**Task objective:** Exactly the lines below from the one with "Click the NAME" up to and including the one with "Given: Expand the Action Figures row with 展開" make up the answer, with nothing else added.

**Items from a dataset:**
***

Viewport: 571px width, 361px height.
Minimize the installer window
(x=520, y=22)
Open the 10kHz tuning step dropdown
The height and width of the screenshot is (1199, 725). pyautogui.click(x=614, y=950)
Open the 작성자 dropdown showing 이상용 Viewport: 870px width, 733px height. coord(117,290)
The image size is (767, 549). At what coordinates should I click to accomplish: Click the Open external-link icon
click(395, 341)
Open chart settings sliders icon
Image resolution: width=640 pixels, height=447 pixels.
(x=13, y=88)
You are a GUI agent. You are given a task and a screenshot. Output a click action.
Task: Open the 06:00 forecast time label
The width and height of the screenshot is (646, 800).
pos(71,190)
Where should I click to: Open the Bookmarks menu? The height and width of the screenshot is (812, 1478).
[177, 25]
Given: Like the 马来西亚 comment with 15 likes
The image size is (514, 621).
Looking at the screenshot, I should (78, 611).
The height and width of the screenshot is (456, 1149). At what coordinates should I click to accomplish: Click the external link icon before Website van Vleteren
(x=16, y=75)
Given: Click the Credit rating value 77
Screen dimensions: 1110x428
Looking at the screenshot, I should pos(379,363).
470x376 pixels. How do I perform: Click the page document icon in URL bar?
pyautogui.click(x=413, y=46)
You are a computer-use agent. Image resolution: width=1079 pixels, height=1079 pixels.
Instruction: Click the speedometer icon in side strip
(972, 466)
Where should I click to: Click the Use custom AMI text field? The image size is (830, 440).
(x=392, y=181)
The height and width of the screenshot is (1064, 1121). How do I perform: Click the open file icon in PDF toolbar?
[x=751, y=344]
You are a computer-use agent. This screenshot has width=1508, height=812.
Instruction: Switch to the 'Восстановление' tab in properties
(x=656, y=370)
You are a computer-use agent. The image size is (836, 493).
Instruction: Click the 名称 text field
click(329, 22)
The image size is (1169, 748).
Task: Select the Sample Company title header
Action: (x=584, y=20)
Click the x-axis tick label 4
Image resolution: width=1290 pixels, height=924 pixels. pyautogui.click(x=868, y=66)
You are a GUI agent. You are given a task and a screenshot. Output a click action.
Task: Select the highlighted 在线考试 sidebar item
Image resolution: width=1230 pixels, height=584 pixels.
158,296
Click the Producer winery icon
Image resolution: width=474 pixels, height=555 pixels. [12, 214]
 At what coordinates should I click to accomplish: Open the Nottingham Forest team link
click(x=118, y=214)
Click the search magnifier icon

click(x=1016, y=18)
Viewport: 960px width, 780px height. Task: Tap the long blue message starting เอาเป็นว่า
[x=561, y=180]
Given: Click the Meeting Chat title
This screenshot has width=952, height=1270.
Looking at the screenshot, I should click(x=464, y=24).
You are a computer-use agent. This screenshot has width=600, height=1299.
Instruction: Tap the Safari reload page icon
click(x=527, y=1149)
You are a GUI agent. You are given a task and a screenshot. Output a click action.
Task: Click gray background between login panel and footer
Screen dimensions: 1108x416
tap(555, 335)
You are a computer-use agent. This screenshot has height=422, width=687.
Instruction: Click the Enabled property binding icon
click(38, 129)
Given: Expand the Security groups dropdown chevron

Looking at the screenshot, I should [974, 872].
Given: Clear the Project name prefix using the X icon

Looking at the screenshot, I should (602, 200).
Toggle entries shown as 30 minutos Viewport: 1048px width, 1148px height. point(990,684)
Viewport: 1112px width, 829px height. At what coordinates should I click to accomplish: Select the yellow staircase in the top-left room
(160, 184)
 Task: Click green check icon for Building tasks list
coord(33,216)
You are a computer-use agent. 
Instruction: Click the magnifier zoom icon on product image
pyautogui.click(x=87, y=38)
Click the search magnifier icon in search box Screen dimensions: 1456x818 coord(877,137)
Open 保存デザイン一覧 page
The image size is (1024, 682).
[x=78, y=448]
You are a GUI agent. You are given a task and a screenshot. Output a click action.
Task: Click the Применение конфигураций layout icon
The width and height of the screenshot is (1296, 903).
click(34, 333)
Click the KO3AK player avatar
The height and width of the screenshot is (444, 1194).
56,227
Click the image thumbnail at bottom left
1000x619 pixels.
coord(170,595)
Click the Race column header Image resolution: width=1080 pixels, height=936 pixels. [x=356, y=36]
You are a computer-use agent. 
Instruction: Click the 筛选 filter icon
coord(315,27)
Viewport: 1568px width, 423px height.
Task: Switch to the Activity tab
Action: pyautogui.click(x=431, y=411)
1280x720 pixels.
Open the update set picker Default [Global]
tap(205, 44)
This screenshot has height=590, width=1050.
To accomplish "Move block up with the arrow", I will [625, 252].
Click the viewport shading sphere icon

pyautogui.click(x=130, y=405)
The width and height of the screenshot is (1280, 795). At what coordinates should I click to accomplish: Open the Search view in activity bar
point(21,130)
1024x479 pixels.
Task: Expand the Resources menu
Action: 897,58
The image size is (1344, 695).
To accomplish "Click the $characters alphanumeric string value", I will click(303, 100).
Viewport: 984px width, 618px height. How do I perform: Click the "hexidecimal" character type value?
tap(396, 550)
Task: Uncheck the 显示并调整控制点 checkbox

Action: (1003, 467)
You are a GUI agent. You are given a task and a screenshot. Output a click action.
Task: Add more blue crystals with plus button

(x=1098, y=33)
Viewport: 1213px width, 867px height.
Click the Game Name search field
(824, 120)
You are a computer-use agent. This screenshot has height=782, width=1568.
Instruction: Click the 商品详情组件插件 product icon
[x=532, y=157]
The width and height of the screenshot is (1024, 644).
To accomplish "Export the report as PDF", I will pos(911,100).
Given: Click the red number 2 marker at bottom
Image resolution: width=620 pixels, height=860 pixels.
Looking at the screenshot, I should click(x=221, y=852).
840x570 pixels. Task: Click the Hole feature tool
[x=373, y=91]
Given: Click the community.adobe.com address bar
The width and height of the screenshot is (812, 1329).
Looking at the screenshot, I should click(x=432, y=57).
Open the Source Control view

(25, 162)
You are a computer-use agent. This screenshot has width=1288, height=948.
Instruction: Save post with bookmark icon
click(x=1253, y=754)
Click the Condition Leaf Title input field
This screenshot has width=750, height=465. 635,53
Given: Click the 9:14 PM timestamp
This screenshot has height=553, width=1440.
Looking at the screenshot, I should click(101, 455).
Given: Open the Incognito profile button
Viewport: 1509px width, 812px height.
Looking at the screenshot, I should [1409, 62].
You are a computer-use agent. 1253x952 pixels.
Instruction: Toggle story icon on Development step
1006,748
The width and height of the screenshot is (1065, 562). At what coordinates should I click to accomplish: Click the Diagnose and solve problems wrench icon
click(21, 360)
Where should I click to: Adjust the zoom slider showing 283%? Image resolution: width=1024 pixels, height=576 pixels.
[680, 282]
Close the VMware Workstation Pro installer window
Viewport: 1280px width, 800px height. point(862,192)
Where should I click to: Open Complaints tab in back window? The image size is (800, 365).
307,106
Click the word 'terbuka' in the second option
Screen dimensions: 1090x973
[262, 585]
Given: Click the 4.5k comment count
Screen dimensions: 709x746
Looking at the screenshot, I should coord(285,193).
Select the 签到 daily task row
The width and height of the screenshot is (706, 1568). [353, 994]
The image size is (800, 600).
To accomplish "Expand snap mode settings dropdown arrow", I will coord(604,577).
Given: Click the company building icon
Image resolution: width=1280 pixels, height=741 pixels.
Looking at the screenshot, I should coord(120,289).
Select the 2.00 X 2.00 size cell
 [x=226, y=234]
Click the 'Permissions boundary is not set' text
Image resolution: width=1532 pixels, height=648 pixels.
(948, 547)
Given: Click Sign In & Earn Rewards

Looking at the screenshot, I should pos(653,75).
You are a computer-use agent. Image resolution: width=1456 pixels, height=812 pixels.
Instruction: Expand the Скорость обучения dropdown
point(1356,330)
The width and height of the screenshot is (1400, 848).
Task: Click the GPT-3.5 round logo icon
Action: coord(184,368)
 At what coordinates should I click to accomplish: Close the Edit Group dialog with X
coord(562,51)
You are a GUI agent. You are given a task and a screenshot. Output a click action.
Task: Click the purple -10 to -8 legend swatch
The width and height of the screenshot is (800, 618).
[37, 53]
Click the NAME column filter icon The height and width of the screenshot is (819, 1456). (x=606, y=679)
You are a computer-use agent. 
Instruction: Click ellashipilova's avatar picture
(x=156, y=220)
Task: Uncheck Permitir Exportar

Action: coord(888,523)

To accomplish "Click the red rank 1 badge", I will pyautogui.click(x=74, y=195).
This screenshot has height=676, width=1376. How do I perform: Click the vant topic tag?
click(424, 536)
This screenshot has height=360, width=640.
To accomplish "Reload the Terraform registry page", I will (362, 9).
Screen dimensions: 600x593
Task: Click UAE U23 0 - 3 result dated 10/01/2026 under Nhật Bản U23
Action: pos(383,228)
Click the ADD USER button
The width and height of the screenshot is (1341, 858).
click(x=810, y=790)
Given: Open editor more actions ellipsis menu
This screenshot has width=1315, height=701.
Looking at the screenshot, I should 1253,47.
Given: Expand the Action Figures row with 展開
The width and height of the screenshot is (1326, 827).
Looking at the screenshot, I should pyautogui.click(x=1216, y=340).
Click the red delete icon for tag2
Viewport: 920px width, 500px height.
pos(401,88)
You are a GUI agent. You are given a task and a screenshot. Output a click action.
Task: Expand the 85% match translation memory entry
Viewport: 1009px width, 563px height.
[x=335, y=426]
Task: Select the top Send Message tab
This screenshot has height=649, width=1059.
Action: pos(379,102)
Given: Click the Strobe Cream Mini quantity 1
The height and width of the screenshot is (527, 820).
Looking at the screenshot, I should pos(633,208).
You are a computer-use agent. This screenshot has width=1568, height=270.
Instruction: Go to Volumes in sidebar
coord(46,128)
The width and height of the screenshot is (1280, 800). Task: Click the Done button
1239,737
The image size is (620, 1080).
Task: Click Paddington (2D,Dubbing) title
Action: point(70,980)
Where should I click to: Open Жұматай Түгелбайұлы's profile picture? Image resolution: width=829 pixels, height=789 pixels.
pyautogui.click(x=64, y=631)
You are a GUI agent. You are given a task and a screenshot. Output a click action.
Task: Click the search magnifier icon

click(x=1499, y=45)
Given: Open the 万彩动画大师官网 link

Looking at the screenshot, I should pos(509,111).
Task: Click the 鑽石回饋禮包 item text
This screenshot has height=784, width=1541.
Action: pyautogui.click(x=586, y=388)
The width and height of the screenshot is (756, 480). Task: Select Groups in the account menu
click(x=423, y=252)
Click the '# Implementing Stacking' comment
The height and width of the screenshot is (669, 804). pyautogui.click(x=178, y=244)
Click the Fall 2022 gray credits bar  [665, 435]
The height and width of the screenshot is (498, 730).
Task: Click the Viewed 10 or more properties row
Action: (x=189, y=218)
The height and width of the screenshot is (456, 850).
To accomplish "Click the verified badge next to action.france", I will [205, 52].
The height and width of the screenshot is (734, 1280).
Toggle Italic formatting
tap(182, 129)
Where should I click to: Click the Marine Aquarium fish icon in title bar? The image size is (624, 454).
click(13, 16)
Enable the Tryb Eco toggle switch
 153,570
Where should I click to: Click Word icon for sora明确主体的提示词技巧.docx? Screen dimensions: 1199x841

***

**Answer space:**
Click the NAME column filter icon The height and width of the screenshot is (819, 1456). (x=606, y=679)
You are a computer-use agent. 
Instruction: Click ellashipilova's avatar picture
(x=156, y=220)
Task: Uncheck Permitir Exportar

Action: coord(888,523)

To accomplish "Click the red rank 1 badge", I will pyautogui.click(x=74, y=195).
This screenshot has height=676, width=1376. How do I perform: Click the vant topic tag?
click(424, 536)
This screenshot has height=360, width=640.
To accomplish "Reload the Terraform registry page", I will (362, 9).
Screen dimensions: 600x593
Task: Click UAE U23 0 - 3 result dated 10/01/2026 under Nhật Bản U23
Action: pos(383,228)
Click the ADD USER button
The width and height of the screenshot is (1341, 858).
click(x=810, y=790)
Given: Open editor more actions ellipsis menu
This screenshot has width=1315, height=701.
Looking at the screenshot, I should 1253,47.
Given: Expand the Action Figures row with 展開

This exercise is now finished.